Mutluluğu yakalamak için İtalya'ya kadar gitmeye gerek yok ama şimdiye kadar bulamadıysanız evde olduğunu da sanmam. Niye evden çıkamıyorsunuz? Bildiğim kadarıyla temiz hava, güzel manzara, açık havada muhabbete henüz vergi koymadılar yani parasızlık geçerli bir bahane değil. Zaten samimiyeti ve arkadaşlığı da parayla satmıyorlar. Eh, dışarı çıkınca waffle yerine kağıt helva yesek de olur.(gerçi o bile kim bilir kaç para olmuştur) Bu durumda evde oturup insanların paylaştıklarına bakıp iç geçirmek sizce de gereksiz değil mi? Yani tamam, insanız sonuçta canımız çeker elbette.
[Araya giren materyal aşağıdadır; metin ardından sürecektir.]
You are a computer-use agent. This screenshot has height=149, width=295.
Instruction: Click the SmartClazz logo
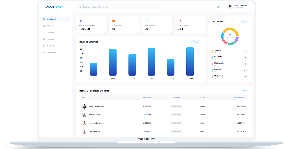click(x=54, y=7)
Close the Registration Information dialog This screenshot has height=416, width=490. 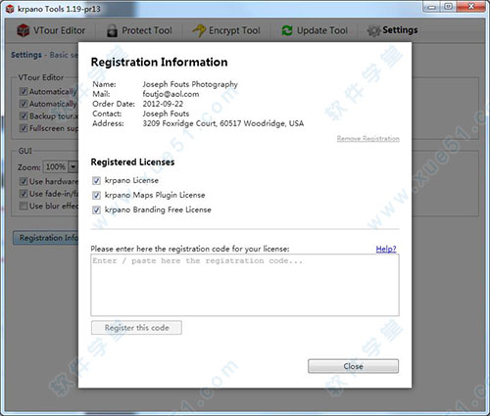[x=353, y=366]
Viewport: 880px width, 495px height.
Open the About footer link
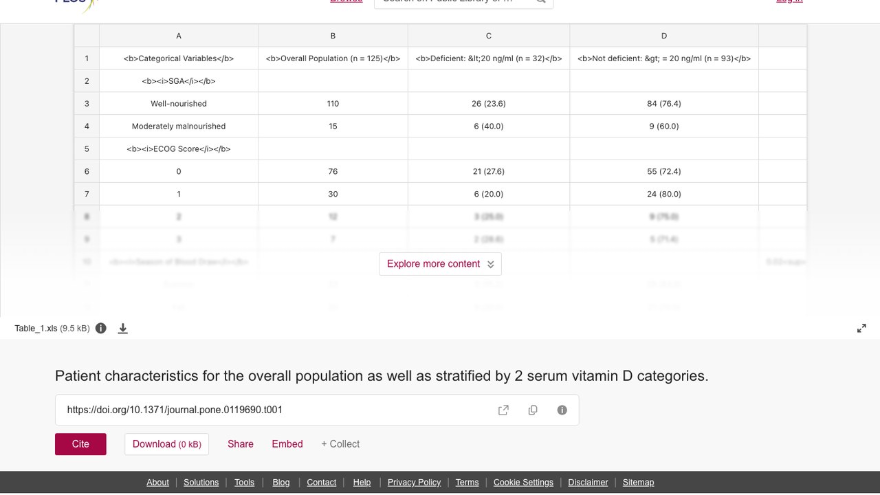pos(157,483)
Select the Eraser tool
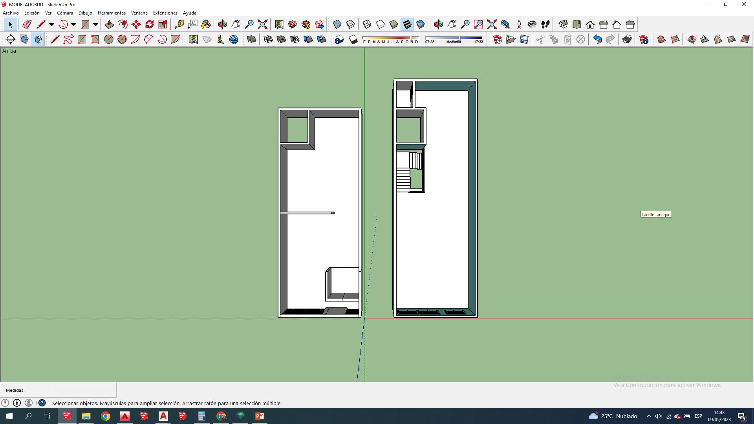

Mesela sizin saydıklarınız benim için mükemmel hayatı tanımlamaz ama kurduğu mükellef sofranın resmini paylaşanlara da acayip imrenirim, o da en fazla karnım doyana kadar. Mutluluk da yemek gibi, toksanız başkasının önündeki pek ilginizi çekmez ama açsanız da ağzınızın suyu akar.
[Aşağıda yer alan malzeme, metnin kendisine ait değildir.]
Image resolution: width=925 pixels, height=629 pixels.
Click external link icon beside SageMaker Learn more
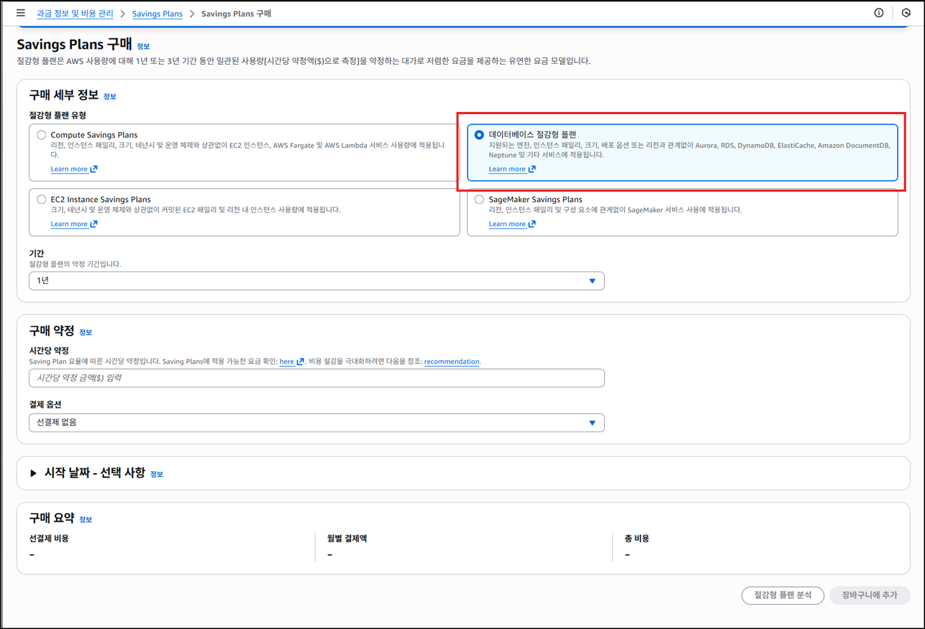point(532,224)
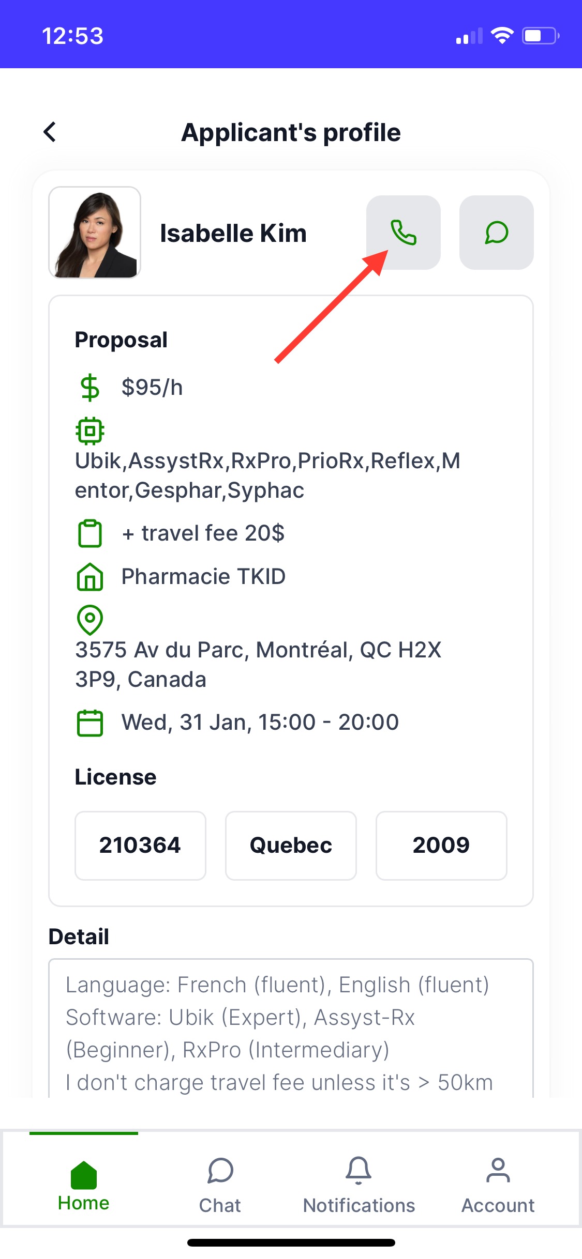Screen dimensions: 582x1259
Task: Open the Notifications tab
Action: (359, 1184)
Sanırım yalnızlıktan şikayet eden birisiniz. Öyleyse bir çılgınlık yapın, kıyıda köşede kalmış 1 adet arkadaşınızı(illa ki vardır, benim bile o kadarlık var) bulup çay-simit ısmarlayın. Bazıları için paraşütle atlamak, bazıları için de sıcak çaydan alınan ilk yudumun dilini yakma ihtimali.. Birbiriyle alakasız, aralarında uçurum olan örnekler olsa da ikisi de insana yaşayıp yaşamadığını hissettirmeye yeter.
Sonra birgün bir bakmışsınız, o ilk çay-simit çılgınlığınız sizi adrenalin bağımlısı yapmış, o park senin bu sahil benim dolaşıp dururken çıkmakta zorlandığınız evin yolunu unutmuşsunuz.